What tournament is weighing in at Paradise B&G this weekend?


----------



## Brad King (Sep 30, 2007)

> *Fish Happens (5/29/2009)*Joe,
> 
> What tournament is weighing in at Paradise B&G this weekend?


The Queen of Kings tournament


----------



## Chris Phillips (Oct 1, 2007)

http://www.saltwater-events.com/queen_of_kings_ladies_king_mackerel_tournament


----------



## Fish Happens (Oct 21, 2007)

Oh yea...forgot about that one. Thanks Brad and Chris. 



Brad...you fishing tomorrow with ECRC? If so, I'll see ya there. We will be fishing a yellow Kenner.


----------



## Brad King (Sep 30, 2007)

> *Fish Happens (5/29/2009)*Oh yea...forgot about that one. Thanks Brad and Chris.
> 
> Brad...you fishing tomorrow with ECRC? If so, I'll see ya there. We will be fishing a yellow Kenner.

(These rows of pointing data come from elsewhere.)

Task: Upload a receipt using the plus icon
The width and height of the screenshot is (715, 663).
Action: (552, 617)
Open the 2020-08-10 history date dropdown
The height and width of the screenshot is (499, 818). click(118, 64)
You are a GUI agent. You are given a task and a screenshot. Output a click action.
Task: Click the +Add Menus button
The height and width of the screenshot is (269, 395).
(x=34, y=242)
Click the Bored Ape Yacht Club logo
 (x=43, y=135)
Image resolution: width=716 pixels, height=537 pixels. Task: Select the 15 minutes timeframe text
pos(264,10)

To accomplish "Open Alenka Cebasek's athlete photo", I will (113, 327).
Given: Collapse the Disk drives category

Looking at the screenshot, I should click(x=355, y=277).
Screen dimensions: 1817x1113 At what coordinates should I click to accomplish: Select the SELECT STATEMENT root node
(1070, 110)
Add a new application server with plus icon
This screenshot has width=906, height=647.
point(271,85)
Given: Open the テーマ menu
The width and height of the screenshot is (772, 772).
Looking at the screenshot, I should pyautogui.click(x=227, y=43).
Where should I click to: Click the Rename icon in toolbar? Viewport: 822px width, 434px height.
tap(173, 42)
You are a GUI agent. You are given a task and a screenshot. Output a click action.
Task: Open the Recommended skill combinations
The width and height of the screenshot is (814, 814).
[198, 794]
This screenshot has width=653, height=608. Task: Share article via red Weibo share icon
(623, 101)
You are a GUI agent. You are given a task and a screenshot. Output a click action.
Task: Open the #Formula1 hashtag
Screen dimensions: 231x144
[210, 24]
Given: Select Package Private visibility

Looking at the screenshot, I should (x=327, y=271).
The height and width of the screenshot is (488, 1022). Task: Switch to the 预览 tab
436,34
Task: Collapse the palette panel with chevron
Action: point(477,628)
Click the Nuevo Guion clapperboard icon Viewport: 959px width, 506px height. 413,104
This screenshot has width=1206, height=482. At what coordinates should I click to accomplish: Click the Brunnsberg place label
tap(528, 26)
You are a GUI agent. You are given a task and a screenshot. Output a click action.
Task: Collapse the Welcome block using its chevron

Yeah brother we'll be there!!!! We're in an older model Century 2101. Looking forward to meeting you!!


----------



## Fish Happens (Oct 21, 2007)

Sweet man. We will be there bright and early. I met you durring the last Pensacola tournament that was postponed to later that day. It was March I think. But anyway, I'll see you there. I'm a bit of a tall guy. 6'3" 200lbs. cant miss my lanky ass. haha


----------